What did it tell you about how much activism has changed?
For me, sociologically and historically, what's interesting is the schism in time between an organic and analog activism, represented by Christine parading outside an embassy trying to draw attention to what she feels is a wrong, and reaching what Julian sees, in the movie, as a certain kind of futility, the energy of the baby-boomer optimism waning in its ageing years - the voices aren't as clear, the feelings between people to create protest aren't as strong. A point where he recognises a new activism of information in a digital age.
You have protested yourself, against gambling, in Melbourne in 1997.
I did an incredibly analog protest at Crown. It couldn't have been more analog. [That was] old-school protesting. It goes back to the mediaeval girl on a white horse, naked, protesting a tax. It's ancient and it's very female because it requires community. It uses voice and body and organisation. But in this moment, in Julian's mind's eye, the future that he can see is one where the power to protest lies in disseminating information and using it against those that want to keep it.
Do you think it works?
If we move forward to the Arab Spring, to how Twitter is being used in Iran, to non-traceable satellite phone technology being used so massacres in Syria can not be kept from either the West or their own people, it's been a more powerful tool. It's destroying secrecy. It's very masculine, it's digital, unemotional and it's the strength and weakness of Julian. I don't … believe all information should be in the public arena, but who decides? Do we let Dick Cheney decide? Who has that power?
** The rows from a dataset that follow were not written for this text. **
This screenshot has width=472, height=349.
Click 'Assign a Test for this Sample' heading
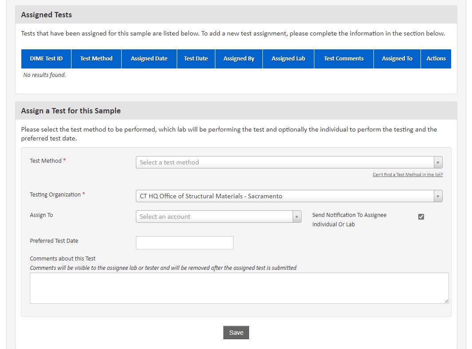point(71,111)
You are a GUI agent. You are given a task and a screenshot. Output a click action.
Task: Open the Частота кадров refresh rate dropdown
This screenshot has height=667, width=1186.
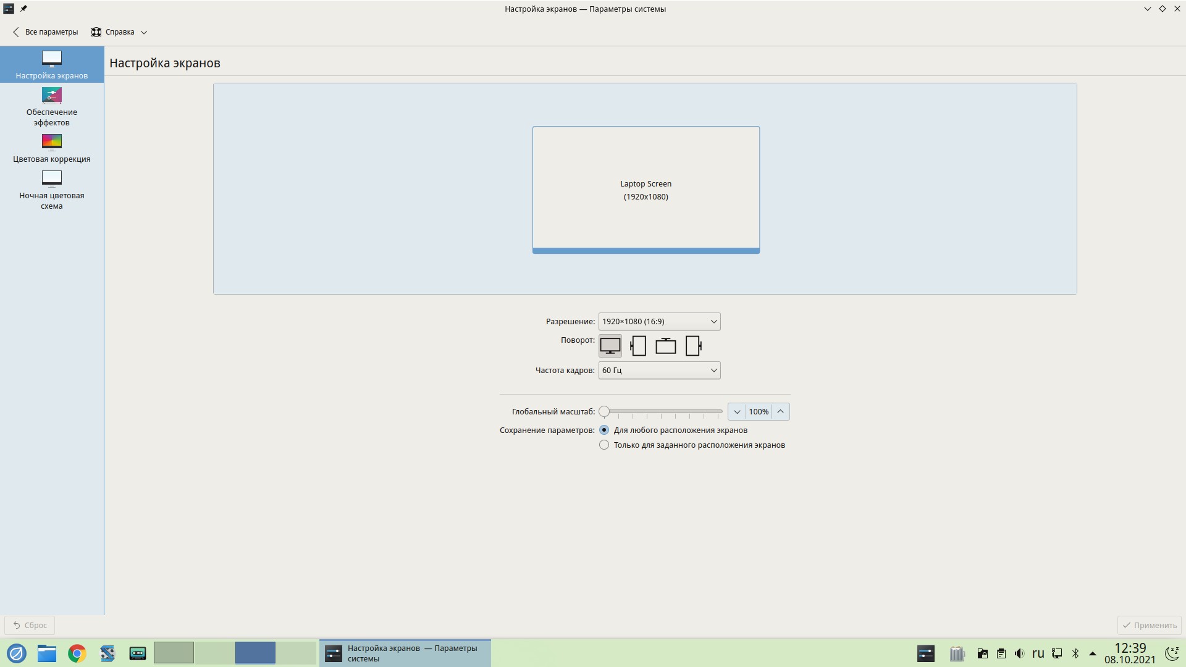click(x=659, y=370)
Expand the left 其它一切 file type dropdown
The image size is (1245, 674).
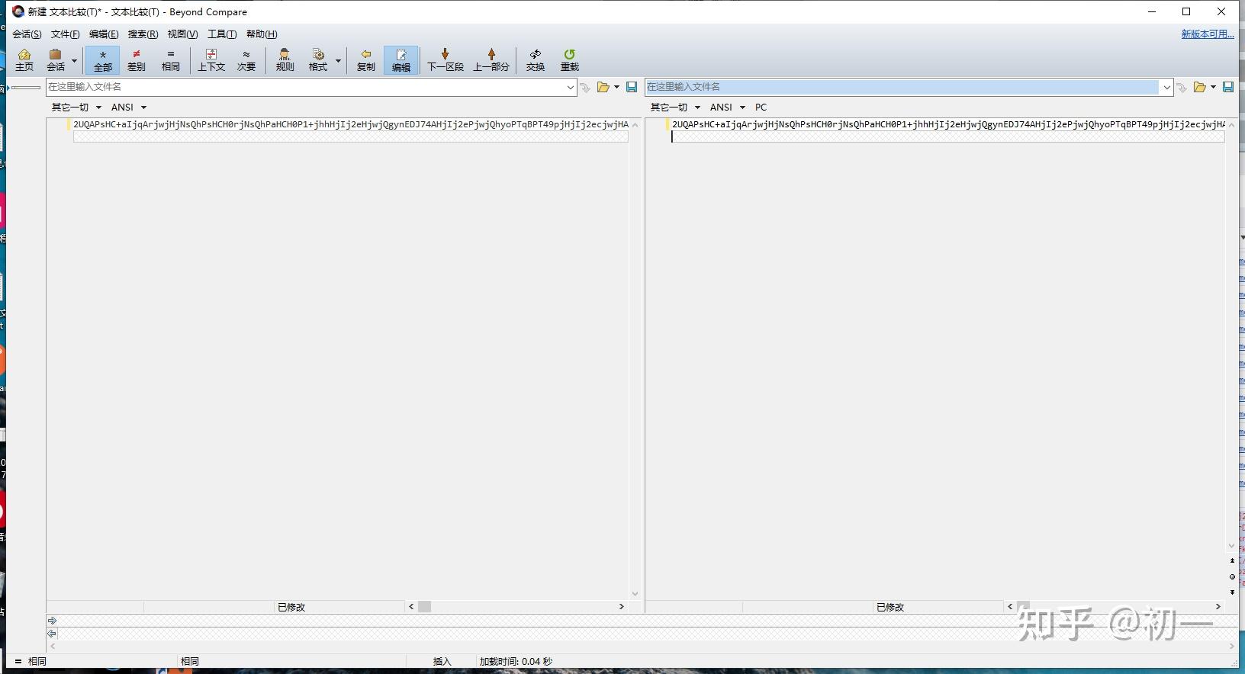click(x=76, y=108)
In a change of pace, you're appearing on Channel Ten's I Will Survive this week.
I had been circumspect with the idea of replacing drama content with reality but I got really hooked on The Voice in America. They were trying to find genuinely talented people who hadn't had that lucky break. I Will Survive sounded like a great concept. To take people from different places in their careers, in a cul-de-sac for various reasons - some imposed, some just unlucky, some geographical - and give them an opportunity on a show which is more about mentoring and supporting than pulling people down and laughing at them.